→ Task to carry out: List the records as numbered items, skipping blank lines. Begin at the line containing "Locate an element on the screen." and stop after the line containing "Looking at the image, I should click on (1189, 56).".

→ Given information:
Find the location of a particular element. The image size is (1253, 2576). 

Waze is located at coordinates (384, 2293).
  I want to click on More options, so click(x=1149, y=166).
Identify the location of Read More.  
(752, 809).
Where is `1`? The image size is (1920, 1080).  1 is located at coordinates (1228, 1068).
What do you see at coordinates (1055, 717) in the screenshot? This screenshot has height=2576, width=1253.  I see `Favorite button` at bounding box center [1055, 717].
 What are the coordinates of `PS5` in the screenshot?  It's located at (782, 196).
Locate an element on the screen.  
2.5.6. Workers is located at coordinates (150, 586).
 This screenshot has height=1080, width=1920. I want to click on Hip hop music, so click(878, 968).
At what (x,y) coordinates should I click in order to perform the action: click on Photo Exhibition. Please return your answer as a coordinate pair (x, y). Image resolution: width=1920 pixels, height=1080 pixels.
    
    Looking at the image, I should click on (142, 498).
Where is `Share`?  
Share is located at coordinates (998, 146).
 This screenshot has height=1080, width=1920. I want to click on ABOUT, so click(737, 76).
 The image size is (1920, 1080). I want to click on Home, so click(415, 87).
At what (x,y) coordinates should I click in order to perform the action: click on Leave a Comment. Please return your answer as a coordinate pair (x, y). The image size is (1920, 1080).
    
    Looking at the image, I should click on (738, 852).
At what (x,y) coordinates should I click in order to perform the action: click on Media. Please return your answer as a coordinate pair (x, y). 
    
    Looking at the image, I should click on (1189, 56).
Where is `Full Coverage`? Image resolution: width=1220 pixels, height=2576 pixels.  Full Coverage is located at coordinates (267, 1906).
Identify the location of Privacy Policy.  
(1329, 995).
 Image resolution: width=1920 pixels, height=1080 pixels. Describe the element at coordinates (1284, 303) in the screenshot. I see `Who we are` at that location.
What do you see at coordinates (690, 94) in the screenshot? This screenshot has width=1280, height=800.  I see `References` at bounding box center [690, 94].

→ Complete output:
1. Locate an element on the screen.  
2. 2.5.6. Workers is located at coordinates (150, 586).
3.  This screenshot has height=1080, width=1920. I want to click on Hip hop music, so click(878, 968).
4. At what (x,y) coordinates should I click in order to perform the action: click on Photo Exhibition. Please return your answer as a coordinate pair (x, y). Image resolution: width=1920 pixels, height=1080 pixels.
5.     Looking at the image, I should click on (142, 498).
6. Where is `Share`?  
7. Share is located at coordinates (998, 146).
8.  This screenshot has height=1080, width=1920. I want to click on ABOUT, so click(737, 76).
9.  The image size is (1920, 1080). I want to click on Home, so click(415, 87).
10. At what (x,y) coordinates should I click in order to perform the action: click on Leave a Comment. Please return your answer as a coordinate pair (x, y). The image size is (1920, 1080).
11.     Looking at the image, I should click on (738, 852).
12. At what (x,y) coordinates should I click in order to perform the action: click on Media. Please return your answer as a coordinate pair (x, y). 
13.     Looking at the image, I should click on (1189, 56).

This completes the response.